July 15 was a sunny, warm Friday. The colonoscopy was at 11 am. The wait was not long. I was called into the room after the procedure was finished. Eric was still sleeping when I got there. The nurse said we could let him sleep for a few more minutes. He looked so peaceful. Then she slowly woke him up. He talked about how great the drugs were and couldn't believe it was over. "It wasn't that bad," he said with a smile.
Then the doctor showed up and stood next to me. He was holding some sheets of paper. I glanced over at them. I saw some images that didn't look very good. Then he just jumped right in. They found a 5cm (2") tumor on his cecum. And it was most likely cancerous. For a moment, I stopped hearing anything he was saying. As I tuned back in, he was going on about scheduling surgery and getting scans, etc. I looked up at Eric, He was listening. I'm not sure when it really hit him. Maybe it wasn't until we got in the car to go home. I don't think it really hit me until that afternoon. I went back to work after I dropped him off at home. I probably shouldn't have gone back to work. I made mistakes, couldn't concentrate, it was awful.
Since July 15, Eric has had too many doctor's appointments to count. He had consults, CT scans, ultrasounds and then on August 5, he had a robotic surgery to remove about 12" of his ascending colon. They re-sectioned the colon to the small intestine. He was only in the hospital for 4 days. And was back at work in 10 days. For such a major surgery, the recovery time (thanks to the robots!) was much quicker than a traditional surgery.
August 5 - Surgery and hospital recovery.
Sitting up and looking good.
Then we waited 20 very long days until they told us the cancer had spread to the lymph nodes. 20 days is a LONG time. (The surgeon decided to go on a really long vacation and didn't leave any instructions with anybody... or so they said.) We finally found out on Aug 25 that they had removed 21 lymph nodes and 4 of them had cancer cells. So that meant chemotherapy was in the very near future.
On Sept 3 we went to Cape Cod for a week. We had fun, survived a Tropical Storm, ate a ton of food, drank a bunch of wine and beer, but mostly just hung out with friends. It was the best medicine for all of us. Then we had to return to reality.
On Sept 13, we met with the Oncologist.
Yesterday (Sept 19) Eric had a port installed and today he had the first of 12 chemo treatments. He'll be going every other week for 6 months.
First Chemo Day.
So many drugs.
A stylish Fanny Pack. He has to keep this on for 48 hours.
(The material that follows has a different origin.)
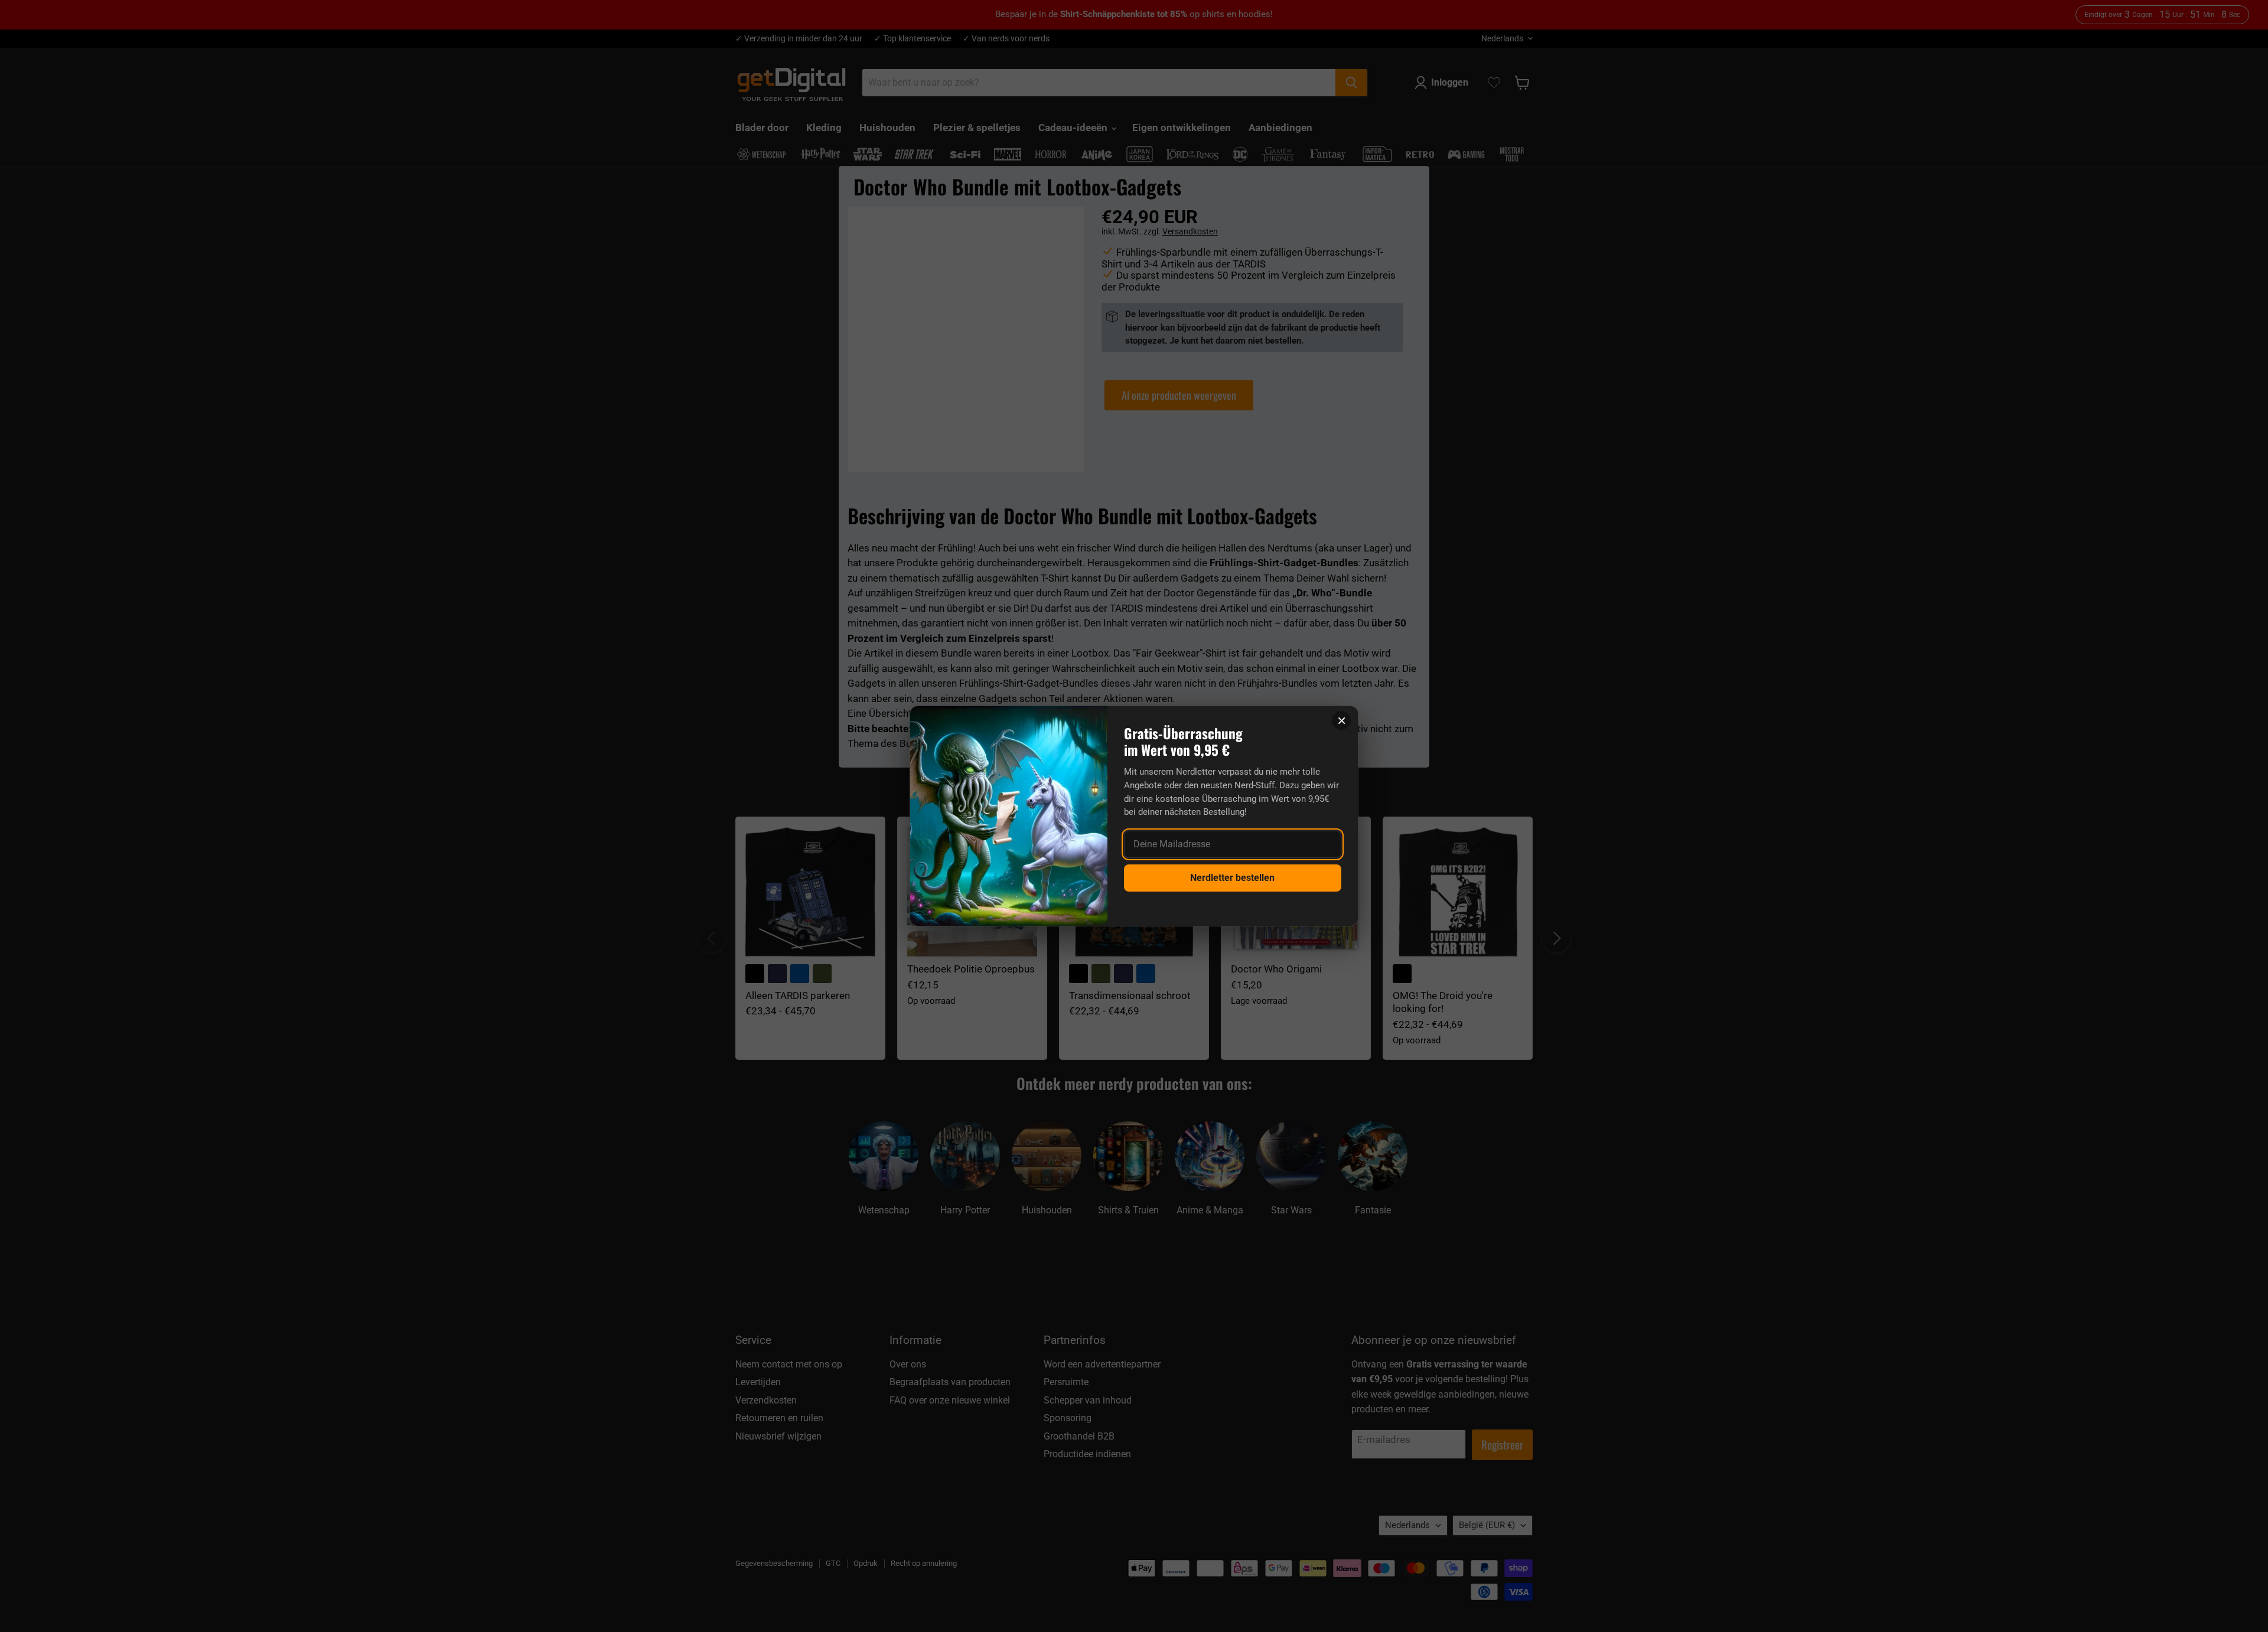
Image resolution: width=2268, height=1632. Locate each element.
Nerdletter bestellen (1232, 877)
It holds a pump that slowly pumps more drugs into his body.
* * * I was writing this blog post the night of Eric's first Chemo treatment and got to this point. And then things went downhill quickly. Around 9pm, Eric started feeling nauseous and got up to go to the bathroom. He didn't make it. He turned white as a ghost and passed out, I was right there to catch him thankfully and got him to the floor as gently as I could. After several minutes, he tried to get up only to pass out again. He went down a little harder and seemed to be really out of it, I thought he was having some type of seizure. His face got all stiff and he wasn't responding to me as quickly as he did the first time. I immediately called 911. Eric was able to slowly get up to a sitting position after a few minutes. He could talk, but he was pretty out of it. The ambulance arrived a few minutes later and we went to the ER.
Long story short, we were there all night and into the next day. They ran lots of tests. Everything seemed ok. They think he might have been really dehydrated. They did MRI's and CT Scans (all were clear, which is nice to know!) We're not sure if he was having any kind of reaction to any of the medications or if it was just dehydration. His doctor is aware of what happened and we have an appointment with him before the next round of chemo. I hope they figure out what happened so it doesn't happen again. * * *
I will begin updating the blog more frequently, keeping everyone up to date on Eric's health as well as showing that we're still living as normal a life as we can. Tomorrow we're (hopefully) heading to an annual Gala that Eric produces the video for. It's ironically for the hospital (Crouse) where Eric has been spending a lot of time lately. They've been very supportive of him.